Télétravail, CDD, contrat occasionnel, sanctions… ce que change le nouveau Code du travail

L’Assemblée nationale a examiné, ce lundi 22 juin, le projet de loi n°15/2026 portant Code du travail. Une réforme d’envergure qui ambitionne de moderniser le cadre juridique du travail au Sénégal et de l’adapter aux profondes mutations économiques, technologiques et sociales de ces dernières décennies.
Présentant le texte devant les députés, le ministre de la Fonction publique, du Travail et de la Réforme du Service public, Mamadou Lamine Dianté, a souligné que le Code actuellement en vigueur, datant de 1997, ne répond plus pleinement aux réalités du monde du travail. Parmi les insuffisances relevées figurent notamment l’obsolescence de certaines dispositions, une prise en compte limitée des conventions internationales du travail, l’inadaptation aux nouvelles formes d’emploi ainsi que la faiblesse des moyens d’intervention de l’Administration du travail.
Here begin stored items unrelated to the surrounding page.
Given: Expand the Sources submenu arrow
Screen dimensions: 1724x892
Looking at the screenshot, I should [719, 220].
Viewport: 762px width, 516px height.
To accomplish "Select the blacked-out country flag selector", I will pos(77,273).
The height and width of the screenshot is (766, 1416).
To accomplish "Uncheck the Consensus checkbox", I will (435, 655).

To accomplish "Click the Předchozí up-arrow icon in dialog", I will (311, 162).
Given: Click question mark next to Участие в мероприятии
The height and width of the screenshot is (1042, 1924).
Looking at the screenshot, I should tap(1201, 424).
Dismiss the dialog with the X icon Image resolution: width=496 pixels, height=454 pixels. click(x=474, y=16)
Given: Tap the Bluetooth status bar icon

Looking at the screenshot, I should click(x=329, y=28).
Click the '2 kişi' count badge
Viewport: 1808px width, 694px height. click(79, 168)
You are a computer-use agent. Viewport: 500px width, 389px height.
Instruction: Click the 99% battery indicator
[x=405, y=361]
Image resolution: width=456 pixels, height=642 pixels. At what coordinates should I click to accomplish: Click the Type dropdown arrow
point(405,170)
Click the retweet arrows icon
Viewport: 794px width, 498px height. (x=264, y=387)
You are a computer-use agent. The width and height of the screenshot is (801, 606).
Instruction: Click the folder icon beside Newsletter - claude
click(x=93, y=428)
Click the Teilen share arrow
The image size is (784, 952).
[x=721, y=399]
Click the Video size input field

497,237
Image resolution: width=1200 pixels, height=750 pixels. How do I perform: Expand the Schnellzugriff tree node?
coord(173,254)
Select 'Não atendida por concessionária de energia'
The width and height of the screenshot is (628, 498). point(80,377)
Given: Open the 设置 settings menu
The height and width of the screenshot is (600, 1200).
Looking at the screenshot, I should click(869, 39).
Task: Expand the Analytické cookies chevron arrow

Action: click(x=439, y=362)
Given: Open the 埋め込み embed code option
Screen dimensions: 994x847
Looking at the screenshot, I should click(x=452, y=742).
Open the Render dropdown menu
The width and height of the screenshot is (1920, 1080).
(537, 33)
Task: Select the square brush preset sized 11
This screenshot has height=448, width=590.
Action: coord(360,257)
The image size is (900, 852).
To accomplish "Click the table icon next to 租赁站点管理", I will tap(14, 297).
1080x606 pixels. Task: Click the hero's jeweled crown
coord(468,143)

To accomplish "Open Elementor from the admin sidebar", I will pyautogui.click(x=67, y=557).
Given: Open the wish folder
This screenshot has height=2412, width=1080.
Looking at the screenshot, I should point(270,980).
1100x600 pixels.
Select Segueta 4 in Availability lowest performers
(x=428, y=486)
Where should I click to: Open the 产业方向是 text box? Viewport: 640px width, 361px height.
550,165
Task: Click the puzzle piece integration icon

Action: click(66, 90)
Pour remédier à ces lacunes, le projet de loi introduit plusieurs innovations majeures. La plus emblématique est sans doute la reconnaissance officielle du télétravail, désormais intégré dans le dispositif législatif. Le texte consacre également la dématérialisation de plusieurs procédures administratives et outils de gestion des ressources humaines, en phase avec la transformation numérique des entreprises et des administrations.
Autre évolution notable : le contrat de travail journalier disparaît au profit du contrat de travail occasionnel, tandis que les règles encadrant le renouvellement des contrats à durée déterminée (CDD) sont assouplies. Le gouvernement entend ainsi offrir davantage de flexibilité aux employeurs tout en maintenant un cadre juridique adapté à la protection des travailleurs.
Le projet met également l’accent sur le renforcement des contrôles et des sanctions en cas de violation de la législation du travail. L’Administration du travail se voit attribuer de nouveaux moyens juridiques afin d’assurer une meilleure application des règles en vigueur.
Sur le plan social, la réforme introduit des dispositions inédites en matière de protection contre les violences et le harcèlement au travail. Elle prévoit aussi une actualisation des normes relatives à la santé et à la sécurité au travail, tout en renforçant la protection de la maternité, des enfants et des travailleurs en situation de handicap.
Le texte accorde par ailleurs une place importante à la formation professionnelle et à l’alternance, considérées comme des leviers essentiels pour améliorer l’employabilité des jeunes et répondre aux besoins du marché du travail.
Dans le domaine de l’emploi international, le projet encadre davantage le placement des travailleurs sénégalais à l’étranger ainsi que les conditions d’embauche des travailleurs étrangers au Sénégal.
La réforme touche également aux relations collectives de travail. Elle prévoit notamment le renforcement du dialogue social et de la négociation collective, la révision des procédures de création des syndicats professionnels ainsi qu’un dispositif plus strict de lutte contre le travail illégal, notamment dans le secteur du travail temporaire.
En matière de licenciement économique, le projet introduit le plan social comme alternative destinée à limiter les suppressions d’emplois et à mieux accompagner les salariés concernés. Les travailleurs placés en chômage technique bénéficient également d’une protection renforcée.
Enfin, le texte réforme les mécanismes de règlement des conflits du travail. Il supprime l’obligation de conciliation préalable devant les tribunaux du travail, réintroduit l’arbitrage et consacre la médiation comme mode de règlement des différends collectifs.
À travers cette réforme, le gouvernement affiche son ambition de doter le Sénégal d’un Code du travail plus moderne, plus protecteur et davantage en phase avec les réalités du marché de l’emploi du XXIe siècle.